Identityserver and SQL server Database

Question

we are looking for brand new implementation for Identityserver4, I wnet thru the documentation and install the Project on VS2017 and DB in sqlserver.

Database is created with the default migration script provided for bot ConfigurationData as well as Operational DAta. I am very much confused , where the user will be how the clients will be add etc? Also in the startup the default ASPNEtIdentity is add, but in database there is no ApplicationUser table, so where the userdata will be?
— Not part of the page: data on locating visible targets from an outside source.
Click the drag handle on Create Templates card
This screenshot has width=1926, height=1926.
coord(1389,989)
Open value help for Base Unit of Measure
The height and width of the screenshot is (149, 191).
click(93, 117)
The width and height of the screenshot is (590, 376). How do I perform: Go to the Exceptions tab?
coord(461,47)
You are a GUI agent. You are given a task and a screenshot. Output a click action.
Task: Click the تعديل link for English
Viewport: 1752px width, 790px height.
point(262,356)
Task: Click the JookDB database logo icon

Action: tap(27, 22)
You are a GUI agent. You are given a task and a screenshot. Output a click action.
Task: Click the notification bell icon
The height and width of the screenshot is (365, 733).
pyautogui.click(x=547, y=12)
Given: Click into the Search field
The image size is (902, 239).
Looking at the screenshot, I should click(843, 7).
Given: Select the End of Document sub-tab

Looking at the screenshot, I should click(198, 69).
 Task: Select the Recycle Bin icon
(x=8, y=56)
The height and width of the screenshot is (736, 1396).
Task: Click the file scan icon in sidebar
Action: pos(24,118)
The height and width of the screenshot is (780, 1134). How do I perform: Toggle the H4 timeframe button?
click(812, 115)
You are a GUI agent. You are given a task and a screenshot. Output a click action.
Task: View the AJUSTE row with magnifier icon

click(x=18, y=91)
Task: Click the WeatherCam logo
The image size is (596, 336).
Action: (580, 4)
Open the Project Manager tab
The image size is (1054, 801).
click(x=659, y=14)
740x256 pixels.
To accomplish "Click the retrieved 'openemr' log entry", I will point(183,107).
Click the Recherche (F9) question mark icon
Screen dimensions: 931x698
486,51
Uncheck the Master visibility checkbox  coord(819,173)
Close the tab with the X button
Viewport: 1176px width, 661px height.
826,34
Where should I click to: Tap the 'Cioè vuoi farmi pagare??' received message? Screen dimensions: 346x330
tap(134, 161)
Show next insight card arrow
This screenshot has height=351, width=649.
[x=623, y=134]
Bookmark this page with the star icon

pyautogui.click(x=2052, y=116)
My requirement is simple - User will be aple to login to application by his credentials(or may be by 3rd party application) and will use the application or API will directly use Identity server to with clientcredential scope,

Here please do let me know:

1. Should I introduce AspNetIdentity or Not, and Why?
2. Where is the user table and Password of the user in the database generated by the migration.
3. How we can add User clients and resources to the Created Database
4. Do I need to add Login/Logout page ?
5. In API APIResource is used to defined the Resources "api1" and same is used by the client code to get the access but this "api1" is not used anywhere with the definition/signature of the Method, so ow will it be correlated?

Answer 1

First off, IdentityServer4 on it's own does not handle users or authentication thereof - you either need to use ASP.Net Identity and the integration library that hooks it up to IdentityServer4 or build all of that stuff yourself.

So to sum up:

1. Yes you'll need to use that or roll your own user store and authentication logic
2. Either provided by ASP.Net Identity or built yourself
3. https://www.identityserver.com/documentation/admin-ui/ may fit your needs or you could build your own tooling and/or scripts to do so
4. Yes although the quickstart samples provide good basic starting points
5. The bearer token middleware by default will validate the audience (ApiResource.Name) but I prefer to enforce scope at a more granular controller or action level using a filter (e.g. [ScopeAuthorize("my.api")] public MyResult ApiAction() { ... }). This filter will check that the specified scope is defined in the set of claims in the ClaimsPrincipal).